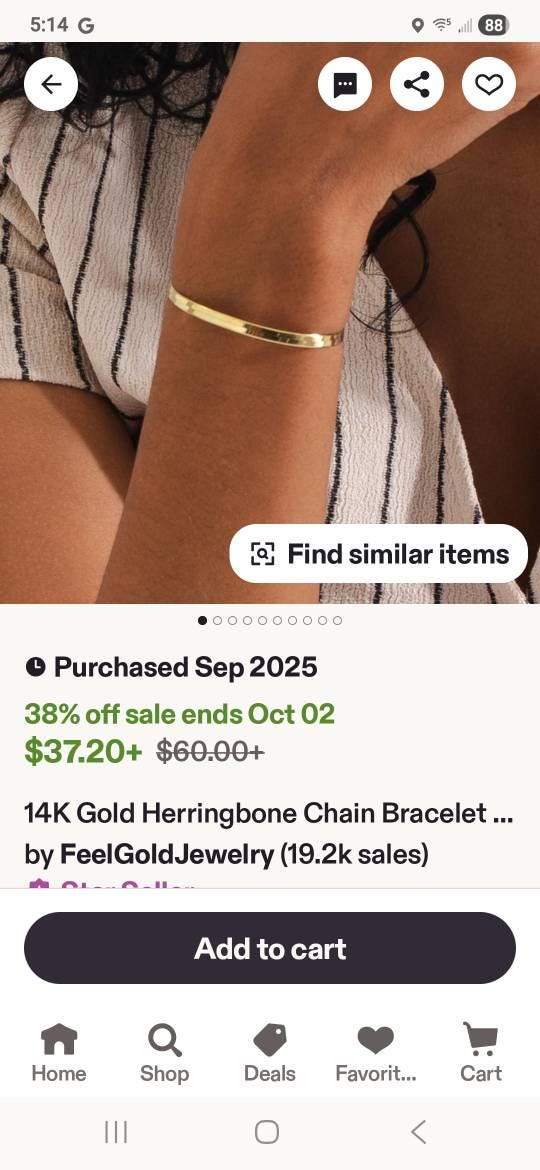Tap the 14K Gold Herringbone Chain Bracelet title
540x1170 pixels.
pyautogui.click(x=269, y=813)
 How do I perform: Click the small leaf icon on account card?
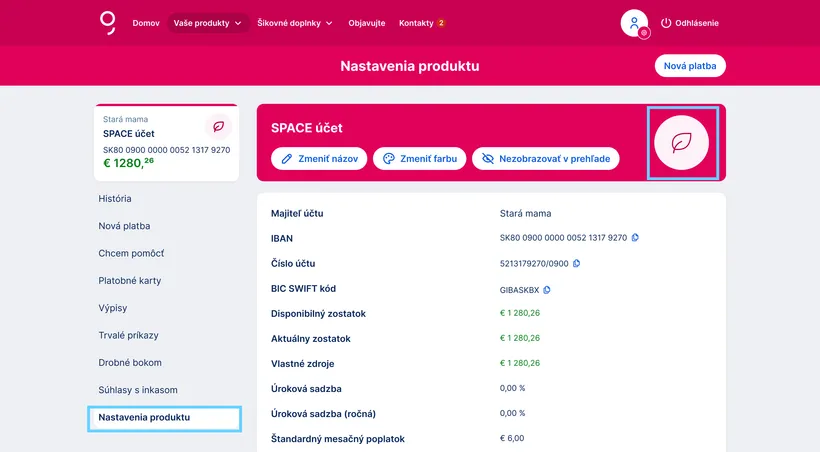[218, 127]
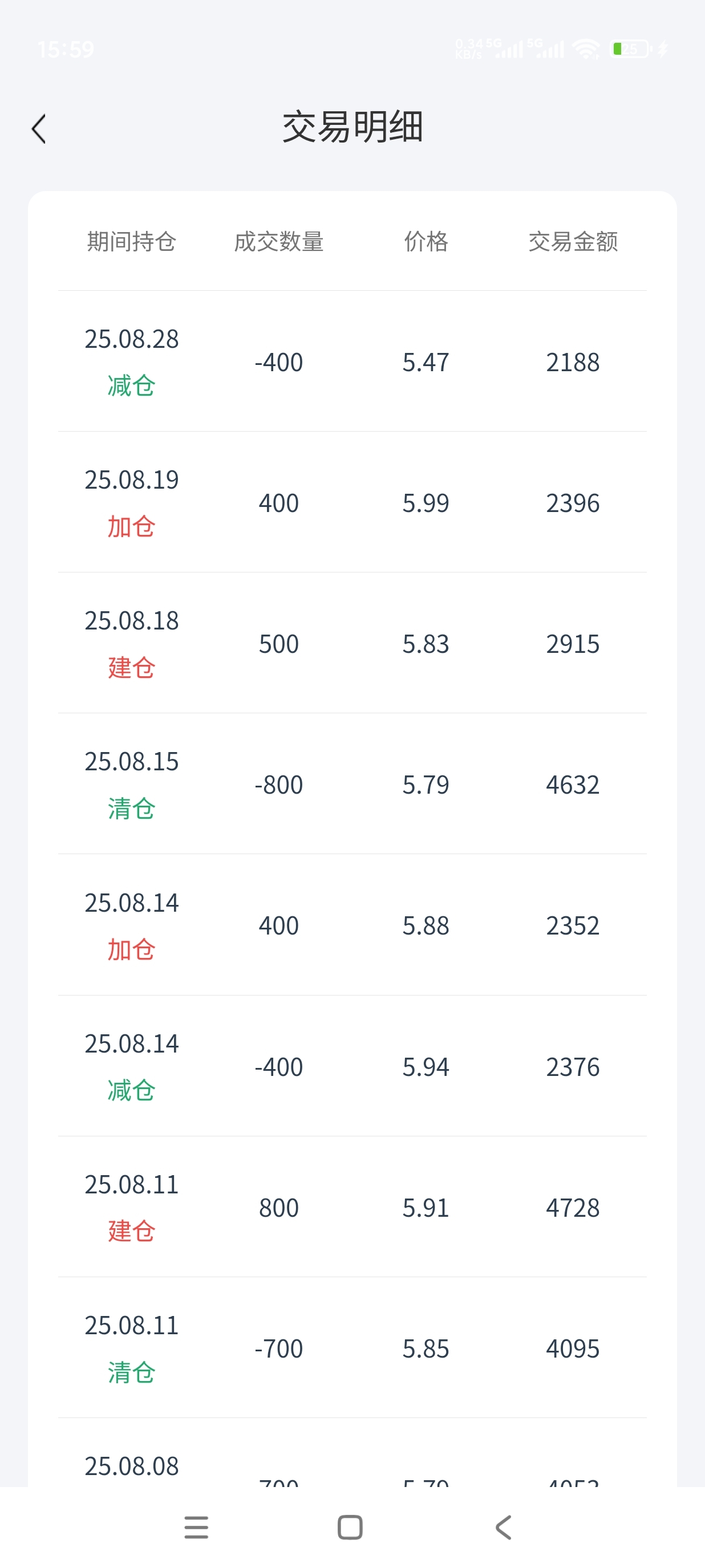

****************************************

#### [What is being asked]
Set down, exactly as written, each line from the one that contains "How do I perform: Click" to the last line of the records, but none of the pictures.

#### [Response to the exercise]
 How do I perform: Click the small leaf icon on account card?
[218, 127]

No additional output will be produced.